民間の立場から国の規制の現状をどう思う?

規制改推進進会議
大槻奈那議長

現場で民間としてやっている者としては、あまりにもギャップがあり進捗は正直言って遅い。

一体問題はどこにあるのか?

規制改革推進会議トップに聞く

規制改革とりまとめ 点数は?

佐々木明子キャスター

大槻さんは国内外の金融経済に詳しいアナリストとしても知られていますが、今回の中間とりまとめを振り返ります。

産業の成長を促すため規制の緩和策を政府に提言する規制改革推進会議。
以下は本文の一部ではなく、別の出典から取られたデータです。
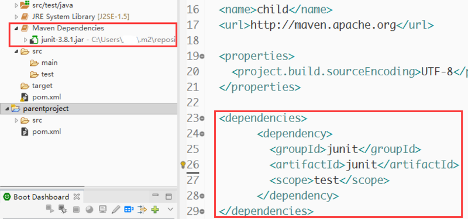Click the debug (bug) icon in Boot Dashboard
Image resolution: width=468 pixels, height=219 pixels.
coord(63,209)
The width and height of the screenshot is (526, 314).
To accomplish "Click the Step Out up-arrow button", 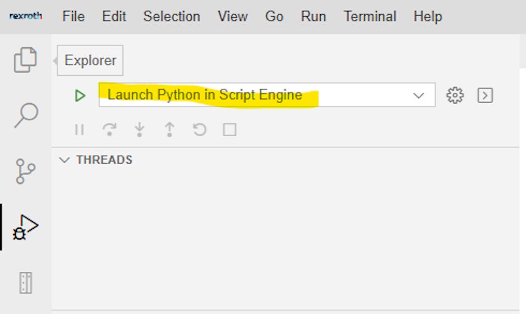I will (x=169, y=129).
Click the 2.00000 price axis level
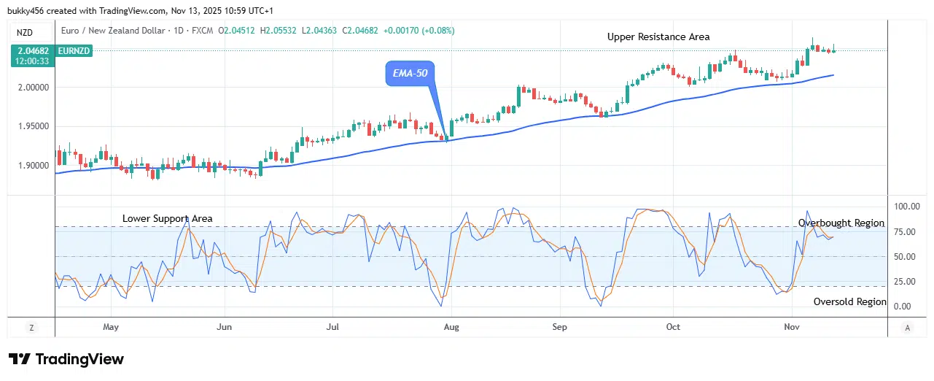The image size is (934, 381). pos(31,87)
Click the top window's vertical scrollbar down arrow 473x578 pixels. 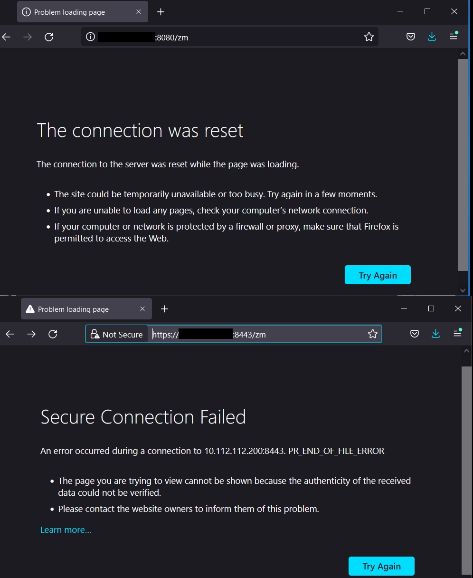(463, 290)
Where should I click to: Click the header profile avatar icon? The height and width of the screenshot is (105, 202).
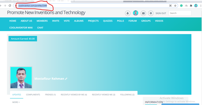(136, 13)
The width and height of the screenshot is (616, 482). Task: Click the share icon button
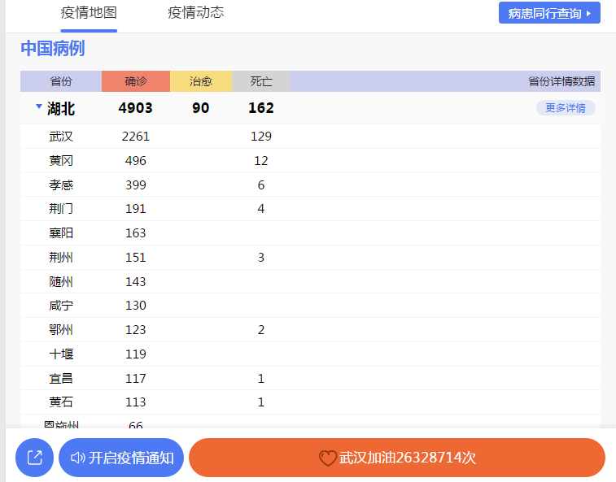point(35,458)
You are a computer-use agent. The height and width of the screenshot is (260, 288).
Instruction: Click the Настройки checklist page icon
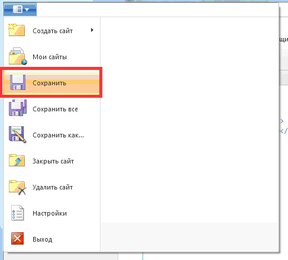point(17,213)
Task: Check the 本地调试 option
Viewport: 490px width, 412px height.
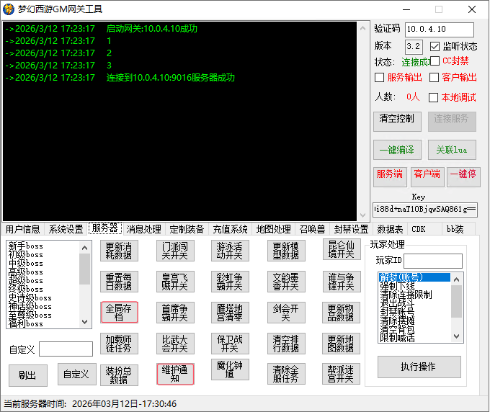Action: pyautogui.click(x=434, y=97)
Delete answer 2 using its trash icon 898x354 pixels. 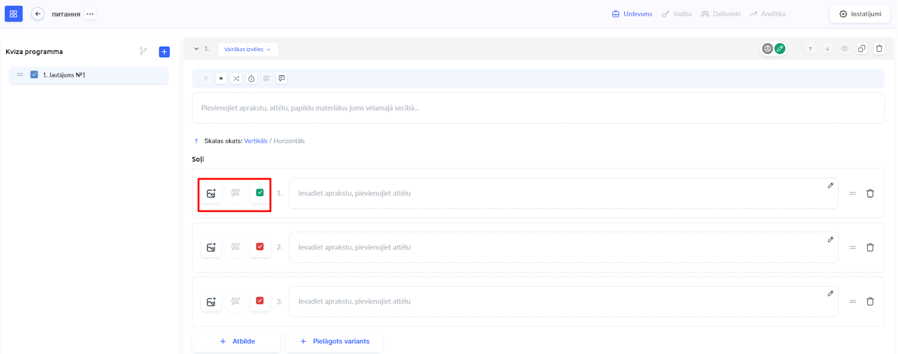pyautogui.click(x=870, y=247)
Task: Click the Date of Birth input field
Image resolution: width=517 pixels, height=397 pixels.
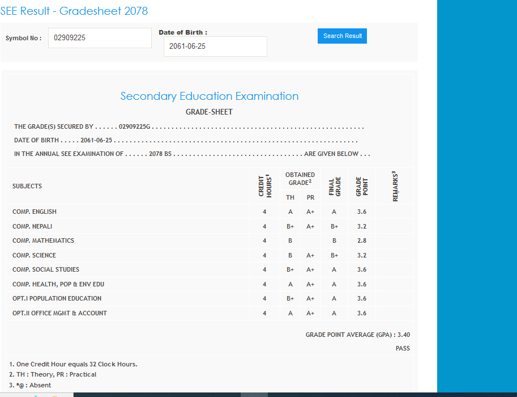Action: (215, 47)
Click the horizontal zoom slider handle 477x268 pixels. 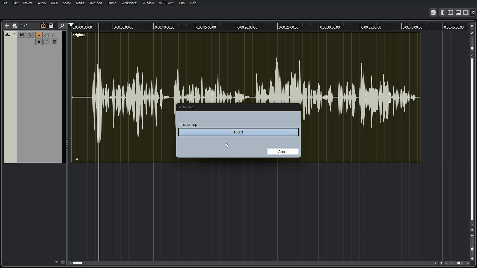[x=459, y=263]
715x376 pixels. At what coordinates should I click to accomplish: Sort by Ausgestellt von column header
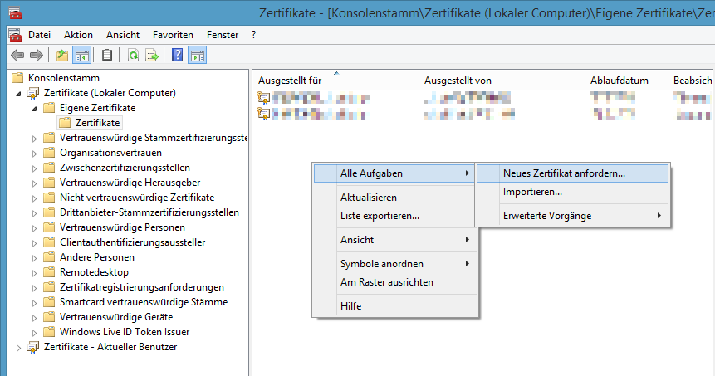tap(458, 81)
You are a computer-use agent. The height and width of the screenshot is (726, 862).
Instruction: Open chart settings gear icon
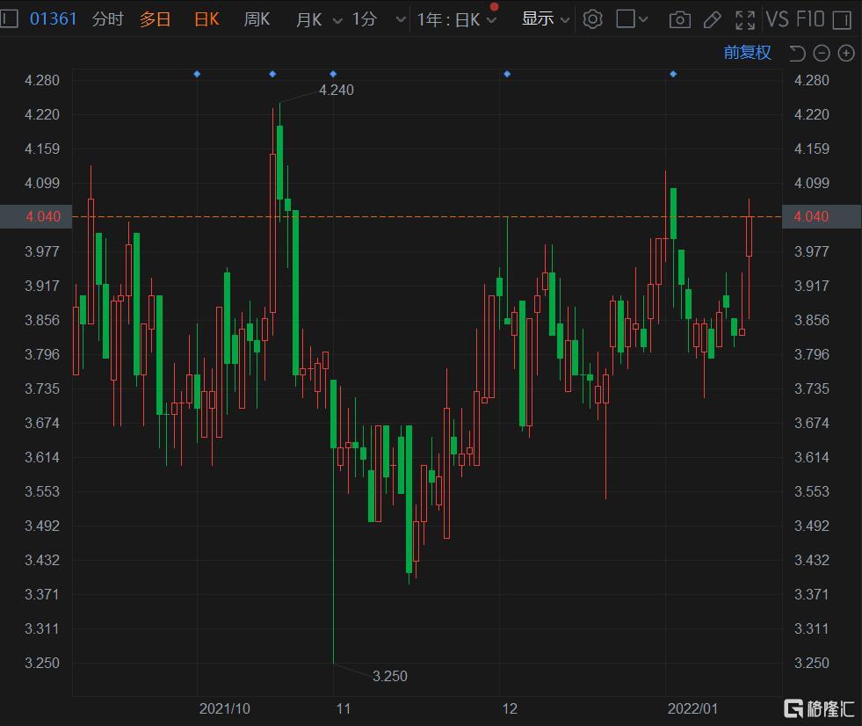click(593, 19)
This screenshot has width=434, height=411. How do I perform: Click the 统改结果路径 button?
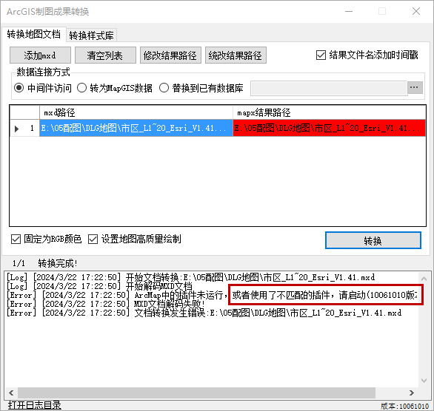pos(236,55)
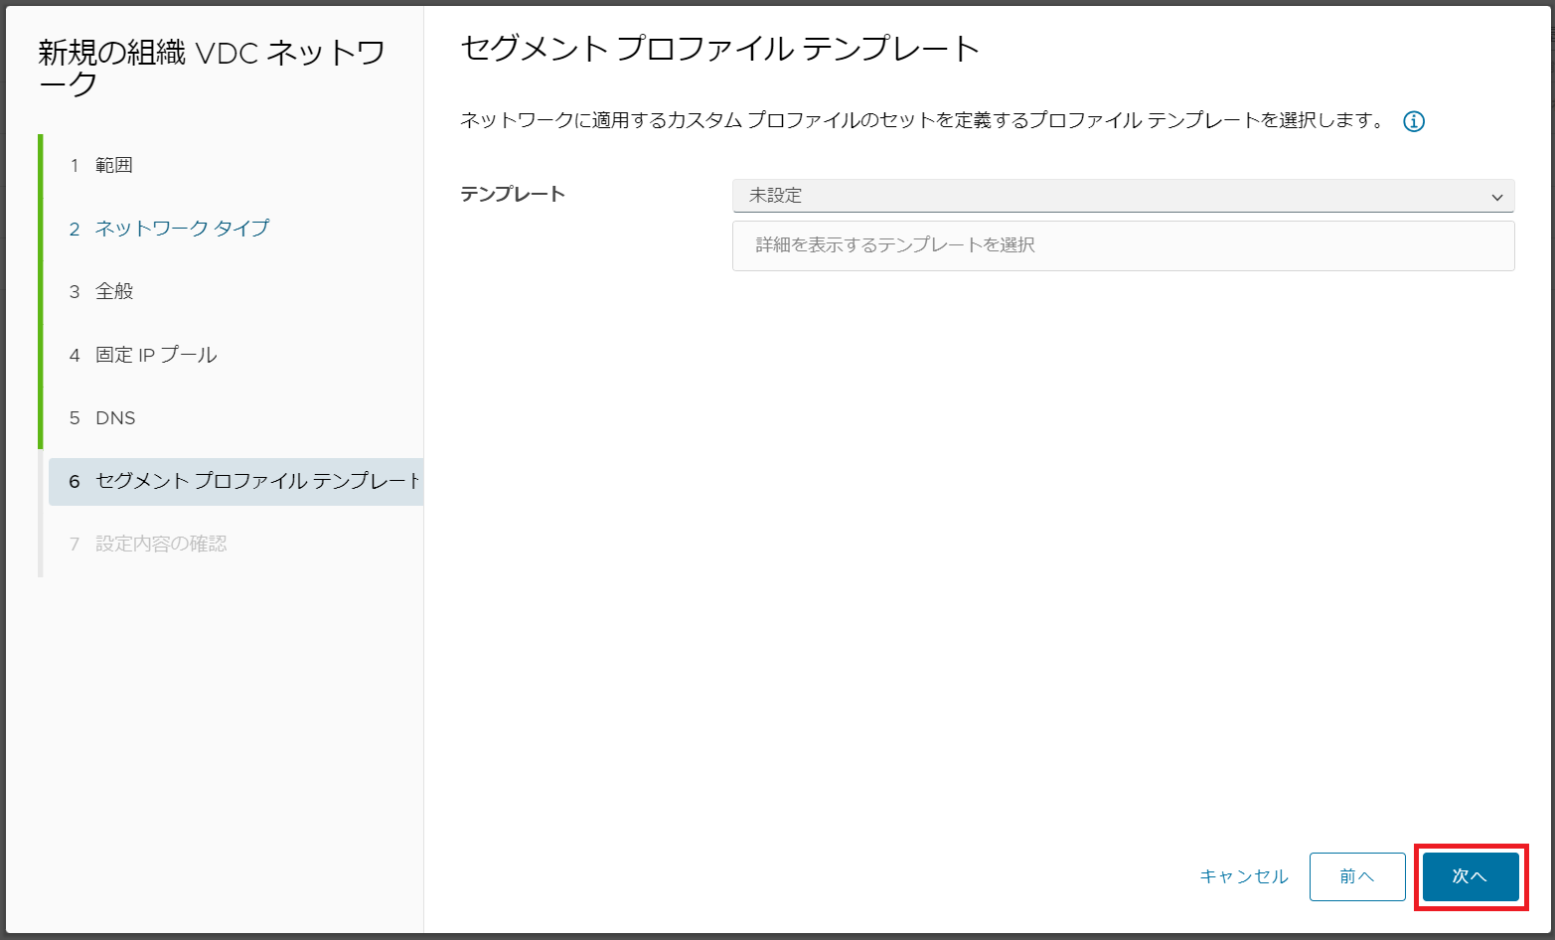
Task: Open the 全般 wizard step
Action: click(114, 291)
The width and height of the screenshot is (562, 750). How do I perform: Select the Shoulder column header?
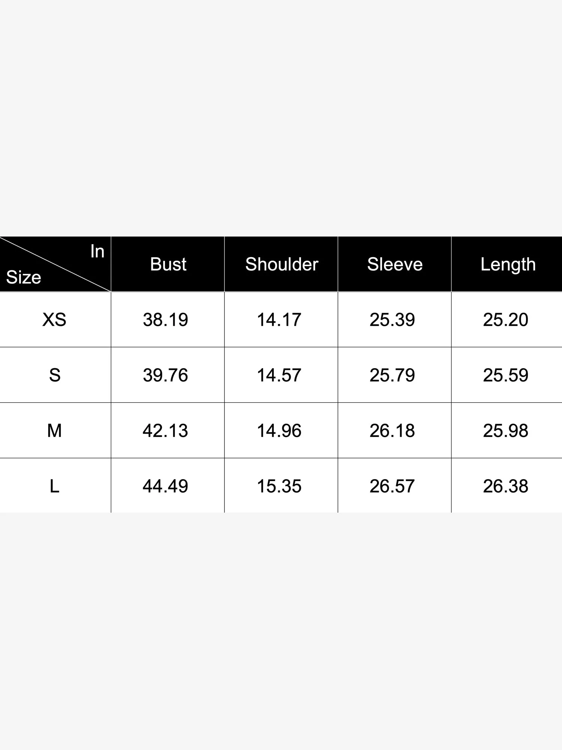282,264
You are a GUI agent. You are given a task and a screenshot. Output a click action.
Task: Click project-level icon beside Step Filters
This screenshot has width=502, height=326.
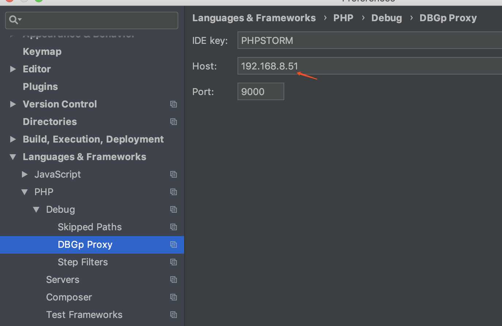pyautogui.click(x=174, y=262)
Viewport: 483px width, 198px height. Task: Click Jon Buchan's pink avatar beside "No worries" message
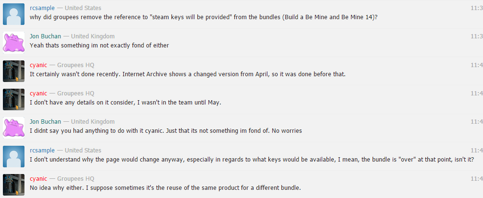tap(13, 128)
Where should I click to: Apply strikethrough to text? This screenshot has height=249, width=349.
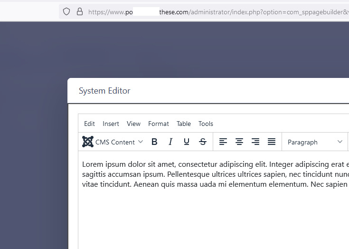(x=203, y=142)

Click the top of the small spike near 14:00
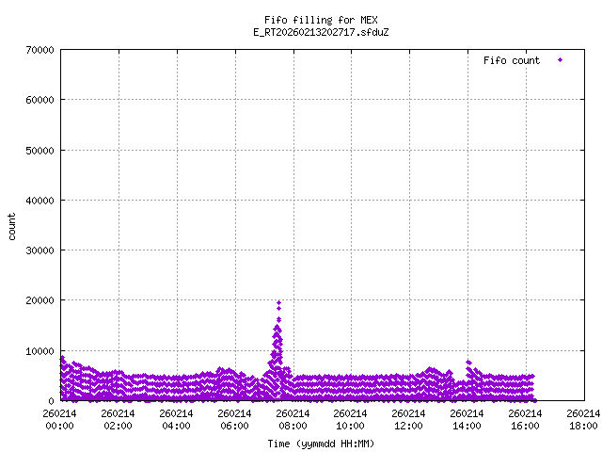click(468, 362)
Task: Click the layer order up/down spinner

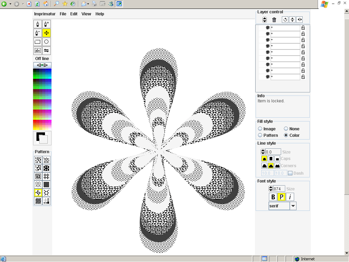Action: pos(264,20)
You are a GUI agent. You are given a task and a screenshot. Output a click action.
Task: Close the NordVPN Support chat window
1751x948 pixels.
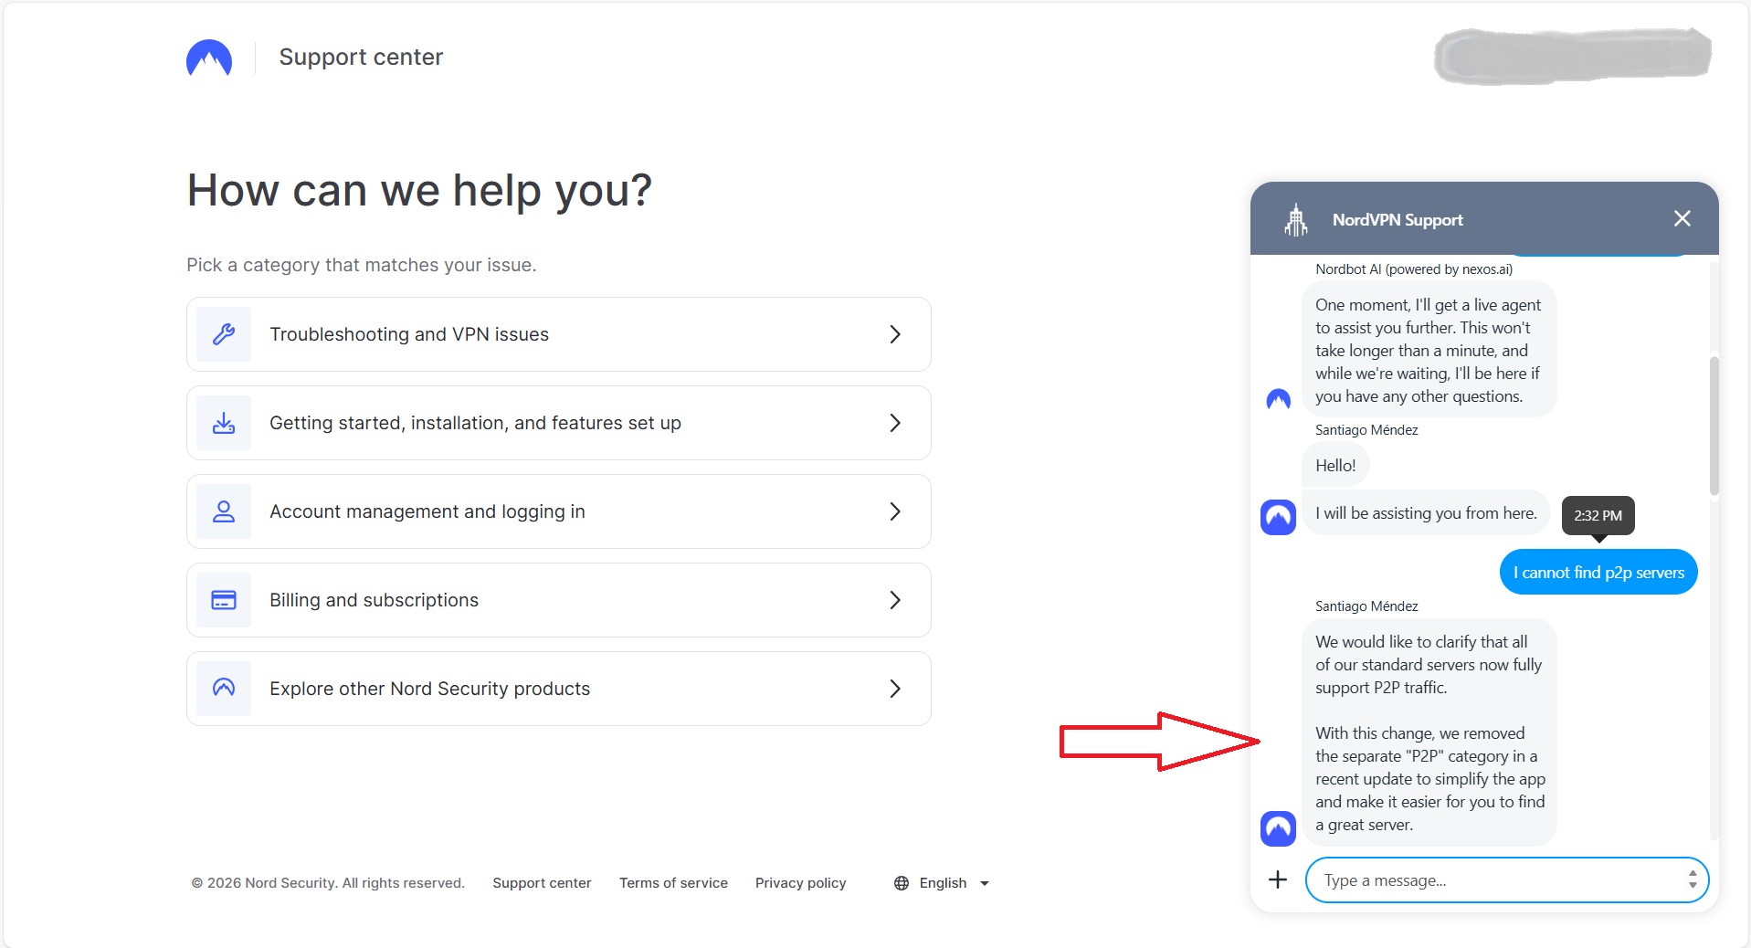click(1682, 218)
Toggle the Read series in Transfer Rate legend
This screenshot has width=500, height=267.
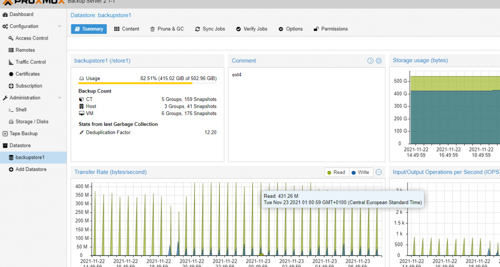tap(336, 172)
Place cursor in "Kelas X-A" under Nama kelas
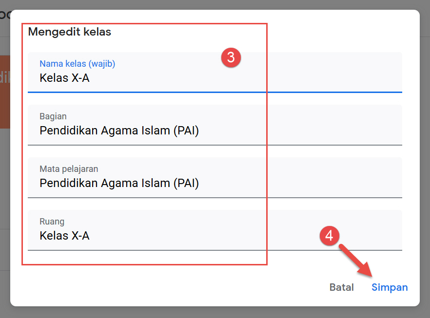Screen dimensions: 430x318 pos(64,77)
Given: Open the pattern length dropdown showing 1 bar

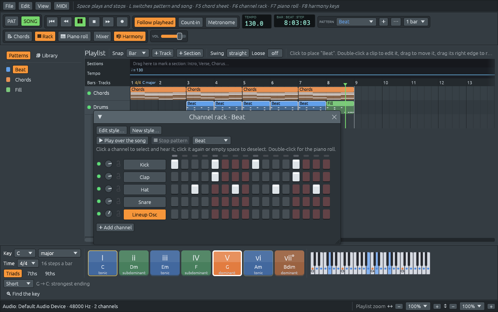Looking at the screenshot, I should pyautogui.click(x=416, y=22).
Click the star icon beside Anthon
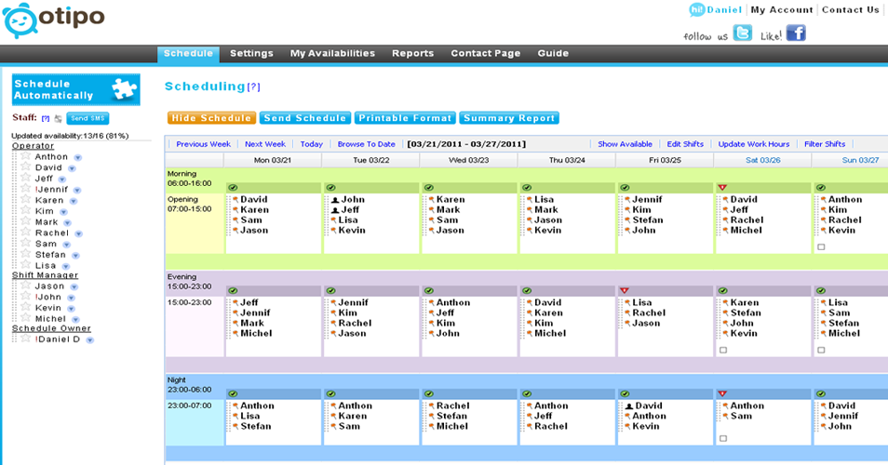 (25, 156)
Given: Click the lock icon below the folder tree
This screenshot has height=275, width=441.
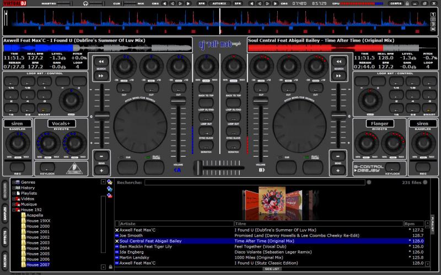Looking at the screenshot, I should click(110, 267).
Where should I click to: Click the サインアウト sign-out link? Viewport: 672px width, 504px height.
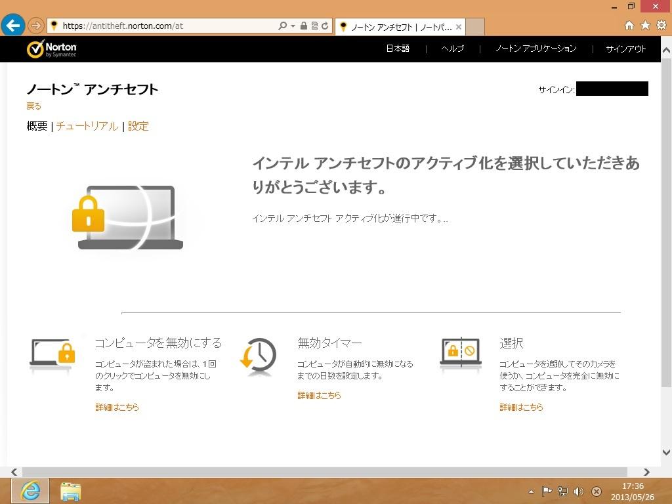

12月22日に見直しの指針として示された主な内容がこちらです。

まず新型コロナとインフルエンザを同時に検査するキットを処方箋がなくてもドラッグストアなどで買うことができるようにすること。

そして岸田総理の発言にもありました医療用のAI(人工知能)について開発や市場への投入を早められるようにすること。

そして外国人の起業家は現在、銀行の居住者口座を開くのに6ヵ月以上日本に住む必要がありますが、この期間を短縮することなど、このほか30項目を超えています。

佐々木明子キャスター

今回の中間とりまとめですが、ご自身で点数をつけるとしたら何点?

規制改推進進会議
大槻奈那議長

65点。
規制改革の評価はどれだけ多くの方にどれだけの便益を提供できるかという2つの掛け算だと思う。
今回は多くの方々にメリットがありうる項目も入っているが、一方で進捗が遅いものもある。

佐々木明子キャスター

特に遅いものはどんなところが?

規制改推進進会議
大槻奈那議長

例えばエリアで言うと労働の分野や教育の分など。

規制改革の壁は"ゼロリスク"

佐々木明子キャスター

日本は海外からも動きが遅い、慎重すぎると指摘されるがどういうふうに捉えている?

規制改推進進会議
大槻奈那議長

ゼロリスク思考というのが言われている。
例えば少しでも規制を動かした場合、万が一何かあったらどうするのかということがよく言われる。
現状の仕組みでも何らかのリスクはあるわけで、技術があるいまはリスクを低減できる場合もあると思う。

佐々木明子キャスター

リスクと規制緩和のバランスがいかに難しいかということですね。
今回、提言にも入った医療用AIをめぐる課題をまとめました。

AIがレントゲンをチェック?
医師をAIがサポート

東京・千代田区にある健診施設「こころとからだの元氣プラザ」。

肺がんなど悪性腫瘍が専門の伊藤秀幸医師。健康診断が行われる今の時期はレントゲンのチェックに追われる日々だといいます。

こころとからだの元氣プラザ
呼吸器内科
伊藤秀幸医師

一日350枚前後だと思う。
短時間に大量のレントゲンを読影するので集中力が切れたりとか、あってはいけないがあり得ることだと思う。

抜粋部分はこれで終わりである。